## begin RECORDS FOR PROCESSING

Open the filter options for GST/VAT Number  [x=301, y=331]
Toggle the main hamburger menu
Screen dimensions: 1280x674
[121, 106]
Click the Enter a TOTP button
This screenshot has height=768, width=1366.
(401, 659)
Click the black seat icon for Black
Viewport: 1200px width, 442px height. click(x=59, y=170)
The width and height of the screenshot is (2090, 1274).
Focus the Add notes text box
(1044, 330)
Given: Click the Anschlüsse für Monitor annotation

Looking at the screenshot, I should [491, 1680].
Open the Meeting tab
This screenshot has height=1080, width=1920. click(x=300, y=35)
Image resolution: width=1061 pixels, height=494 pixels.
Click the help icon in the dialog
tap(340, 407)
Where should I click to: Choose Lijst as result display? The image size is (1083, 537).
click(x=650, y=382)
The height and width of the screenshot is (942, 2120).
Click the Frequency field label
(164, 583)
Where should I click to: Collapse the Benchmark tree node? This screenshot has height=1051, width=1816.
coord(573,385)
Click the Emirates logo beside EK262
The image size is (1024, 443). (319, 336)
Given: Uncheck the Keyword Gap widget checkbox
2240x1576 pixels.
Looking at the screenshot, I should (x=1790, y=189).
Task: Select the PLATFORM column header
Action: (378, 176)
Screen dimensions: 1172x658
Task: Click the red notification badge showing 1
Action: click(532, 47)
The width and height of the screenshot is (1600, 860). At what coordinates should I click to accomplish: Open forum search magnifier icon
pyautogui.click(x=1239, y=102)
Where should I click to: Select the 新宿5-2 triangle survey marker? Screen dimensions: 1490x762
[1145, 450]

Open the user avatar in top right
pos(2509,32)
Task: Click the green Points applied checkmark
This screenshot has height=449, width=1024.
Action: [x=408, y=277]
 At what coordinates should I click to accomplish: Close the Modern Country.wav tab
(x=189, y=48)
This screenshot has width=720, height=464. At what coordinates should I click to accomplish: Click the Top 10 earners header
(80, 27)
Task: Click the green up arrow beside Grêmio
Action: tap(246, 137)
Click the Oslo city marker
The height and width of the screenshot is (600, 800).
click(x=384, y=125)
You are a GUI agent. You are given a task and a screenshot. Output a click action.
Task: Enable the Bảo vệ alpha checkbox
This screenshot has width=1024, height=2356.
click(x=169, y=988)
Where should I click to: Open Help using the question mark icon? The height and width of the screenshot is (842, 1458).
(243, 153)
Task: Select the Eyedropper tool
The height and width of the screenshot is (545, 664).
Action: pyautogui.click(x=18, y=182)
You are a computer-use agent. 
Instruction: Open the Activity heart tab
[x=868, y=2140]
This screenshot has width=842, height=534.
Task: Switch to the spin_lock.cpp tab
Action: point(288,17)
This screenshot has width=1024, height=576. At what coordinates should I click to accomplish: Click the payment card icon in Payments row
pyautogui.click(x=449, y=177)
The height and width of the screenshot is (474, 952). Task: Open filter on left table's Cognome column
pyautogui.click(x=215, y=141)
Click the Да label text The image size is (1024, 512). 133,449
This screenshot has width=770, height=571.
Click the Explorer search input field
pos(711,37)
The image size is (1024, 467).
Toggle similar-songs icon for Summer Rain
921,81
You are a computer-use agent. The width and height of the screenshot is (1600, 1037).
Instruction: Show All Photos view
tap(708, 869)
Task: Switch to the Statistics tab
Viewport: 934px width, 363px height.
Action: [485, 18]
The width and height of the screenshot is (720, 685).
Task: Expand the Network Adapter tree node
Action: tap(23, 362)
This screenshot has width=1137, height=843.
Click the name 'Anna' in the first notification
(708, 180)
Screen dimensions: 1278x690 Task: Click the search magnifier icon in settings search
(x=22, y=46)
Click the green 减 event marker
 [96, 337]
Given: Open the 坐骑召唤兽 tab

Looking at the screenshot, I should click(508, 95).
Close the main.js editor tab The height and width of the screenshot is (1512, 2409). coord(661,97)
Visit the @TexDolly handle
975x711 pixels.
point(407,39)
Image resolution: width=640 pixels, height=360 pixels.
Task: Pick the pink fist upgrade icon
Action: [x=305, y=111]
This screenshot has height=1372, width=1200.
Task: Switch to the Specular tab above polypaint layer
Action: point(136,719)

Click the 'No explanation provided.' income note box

## end RECORDS FOR PROCESSING

▸ **WHAT IS REQUIRED**:
Update the data above by changing every "Where should I click to:" to "Where do I click to:" and keeping everything else unchanged.

▸ **PROBLEM SOLUTION**:
Open the filter options for GST/VAT Number  [x=301, y=331]
Toggle the main hamburger menu
Screen dimensions: 1280x674
[121, 106]
Click the Enter a TOTP button
This screenshot has height=768, width=1366.
(401, 659)
Click the black seat icon for Black
Viewport: 1200px width, 442px height. click(x=59, y=170)
The width and height of the screenshot is (2090, 1274).
Focus the Add notes text box
(1044, 330)
Given: Click the Anschlüsse für Monitor annotation

Looking at the screenshot, I should [491, 1680].
Open the Meeting tab
This screenshot has height=1080, width=1920. click(x=300, y=35)
Image resolution: width=1061 pixels, height=494 pixels.
Click the help icon in the dialog
tap(340, 407)
Where do I click to: Choose Lijst as result display? The image size is (1083, 537).
click(x=650, y=382)
The height and width of the screenshot is (942, 2120).
Click the Frequency field label
(164, 583)
Where do I click to: Collapse the Benchmark tree node? This screenshot has height=1051, width=1816.
coord(573,385)
Click the Emirates logo beside EK262
The image size is (1024, 443). (319, 336)
Given: Uncheck the Keyword Gap widget checkbox
2240x1576 pixels.
Looking at the screenshot, I should (x=1790, y=189).
Task: Select the PLATFORM column header
Action: (378, 176)
Screen dimensions: 1172x658
Task: Click the red notification badge showing 1
Action: click(532, 47)
The width and height of the screenshot is (1600, 860). At what coordinates should I click to accomplish: Open forum search magnifier icon
pyautogui.click(x=1239, y=102)
Where do I click to: Select the 新宿5-2 triangle survey marker? Screen dimensions: 1490x762
[1145, 450]

Open the user avatar in top right
pos(2509,32)
Task: Click the green Points applied checkmark
This screenshot has height=449, width=1024.
Action: [x=408, y=277]
 At what coordinates should I click to accomplish: Close the Modern Country.wav tab
(x=189, y=48)
This screenshot has width=720, height=464. At what coordinates should I click to accomplish: Click the Top 10 earners header
(80, 27)
Task: Click the green up arrow beside Grêmio
Action: tap(246, 137)
Click the Oslo city marker
The height and width of the screenshot is (600, 800).
click(x=384, y=125)
You are a GUI agent. You are given a task and a screenshot. Output a click action.
Task: Enable the Bảo vệ alpha checkbox
This screenshot has width=1024, height=2356.
click(x=169, y=988)
Where do I click to: Open Help using the question mark icon? The height and width of the screenshot is (842, 1458).
(243, 153)
Task: Select the Eyedropper tool
The height and width of the screenshot is (545, 664).
Action: pyautogui.click(x=18, y=182)
You are a computer-use agent. 
Instruction: Open the Activity heart tab
[x=868, y=2140]
This screenshot has width=842, height=534.
Task: Switch to the spin_lock.cpp tab
Action: point(288,17)
This screenshot has width=1024, height=576. At what coordinates should I click to accomplish: Click the payment card icon in Payments row
pyautogui.click(x=449, y=177)
The height and width of the screenshot is (474, 952). Task: Open filter on left table's Cognome column
pyautogui.click(x=215, y=141)
Click the Да label text The image size is (1024, 512). 133,449
This screenshot has width=770, height=571.
Click the Explorer search input field
pos(711,37)
The image size is (1024, 467).
Toggle similar-songs icon for Summer Rain
921,81
You are a computer-use agent. The width and height of the screenshot is (1600, 1037).
Instruction: Show All Photos view
tap(708, 869)
Task: Switch to the Statistics tab
Viewport: 934px width, 363px height.
Action: [485, 18]
The width and height of the screenshot is (720, 685).
Task: Expand the Network Adapter tree node
Action: tap(23, 362)
This screenshot has width=1137, height=843.
Click the name 'Anna' in the first notification
(708, 180)
Screen dimensions: 1278x690 Task: Click the search magnifier icon in settings search
(x=22, y=46)
Click the green 减 event marker
 [96, 337]
Given: Open the 坐骑召唤兽 tab

Looking at the screenshot, I should click(508, 95).
Close the main.js editor tab The height and width of the screenshot is (1512, 2409). coord(661,97)
Visit the @TexDolly handle
975x711 pixels.
point(407,39)
Image resolution: width=640 pixels, height=360 pixels.
Task: Pick the pink fist upgrade icon
Action: [x=305, y=111]
This screenshot has height=1372, width=1200.
Task: Switch to the Specular tab above polypaint layer
Action: point(136,719)

Click the 'No explanation provided.' income note box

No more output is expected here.